◆ **DESCRIPTION OF THE TASK**
Within the data below, count the lines that include the word "computer". Provide the number and nothing further.

[THE RECORDS]

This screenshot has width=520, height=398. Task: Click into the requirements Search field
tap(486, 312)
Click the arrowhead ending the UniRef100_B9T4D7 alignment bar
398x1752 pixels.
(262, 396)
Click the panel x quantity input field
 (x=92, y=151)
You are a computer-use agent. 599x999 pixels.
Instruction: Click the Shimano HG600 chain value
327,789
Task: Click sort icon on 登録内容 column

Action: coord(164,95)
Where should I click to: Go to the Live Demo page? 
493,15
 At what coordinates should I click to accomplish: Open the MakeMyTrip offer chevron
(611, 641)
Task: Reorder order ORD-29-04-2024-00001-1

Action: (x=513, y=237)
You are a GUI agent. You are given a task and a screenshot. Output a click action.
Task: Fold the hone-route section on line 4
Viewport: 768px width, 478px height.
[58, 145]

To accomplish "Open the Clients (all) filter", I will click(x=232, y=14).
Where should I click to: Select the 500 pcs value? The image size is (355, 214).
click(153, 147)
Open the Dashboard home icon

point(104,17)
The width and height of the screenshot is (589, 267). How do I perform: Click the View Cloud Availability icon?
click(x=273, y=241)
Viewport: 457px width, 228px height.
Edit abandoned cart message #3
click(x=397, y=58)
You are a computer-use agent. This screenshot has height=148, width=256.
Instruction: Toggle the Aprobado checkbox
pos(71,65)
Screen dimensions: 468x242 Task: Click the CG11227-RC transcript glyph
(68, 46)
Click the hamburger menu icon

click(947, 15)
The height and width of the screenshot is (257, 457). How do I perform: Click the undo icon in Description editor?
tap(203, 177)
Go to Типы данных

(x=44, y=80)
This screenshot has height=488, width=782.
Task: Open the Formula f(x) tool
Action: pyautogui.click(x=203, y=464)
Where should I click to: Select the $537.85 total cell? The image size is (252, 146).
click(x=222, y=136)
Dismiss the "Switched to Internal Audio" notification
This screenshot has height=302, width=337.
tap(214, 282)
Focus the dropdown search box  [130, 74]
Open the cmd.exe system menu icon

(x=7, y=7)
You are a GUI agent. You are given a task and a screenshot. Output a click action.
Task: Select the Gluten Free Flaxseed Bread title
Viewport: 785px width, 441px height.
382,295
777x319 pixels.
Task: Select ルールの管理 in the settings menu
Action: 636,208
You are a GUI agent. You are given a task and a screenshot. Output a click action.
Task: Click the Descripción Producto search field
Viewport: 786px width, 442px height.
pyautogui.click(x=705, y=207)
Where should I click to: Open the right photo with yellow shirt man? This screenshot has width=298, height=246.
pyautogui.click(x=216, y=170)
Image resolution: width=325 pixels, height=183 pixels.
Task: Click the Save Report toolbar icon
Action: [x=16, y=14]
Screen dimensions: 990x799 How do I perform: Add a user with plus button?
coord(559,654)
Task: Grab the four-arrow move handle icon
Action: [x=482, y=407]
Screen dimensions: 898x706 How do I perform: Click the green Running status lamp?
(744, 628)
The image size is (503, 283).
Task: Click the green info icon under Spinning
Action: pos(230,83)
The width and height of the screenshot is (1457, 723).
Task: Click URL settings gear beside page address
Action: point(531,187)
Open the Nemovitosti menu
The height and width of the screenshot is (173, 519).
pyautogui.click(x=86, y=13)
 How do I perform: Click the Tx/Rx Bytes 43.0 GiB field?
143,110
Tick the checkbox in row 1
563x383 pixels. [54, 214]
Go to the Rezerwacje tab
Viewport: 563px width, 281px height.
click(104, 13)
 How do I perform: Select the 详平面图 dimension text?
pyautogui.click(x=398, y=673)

[/THE RECORDS]

◆ **SOLUTION TO THE EXERCISE**
2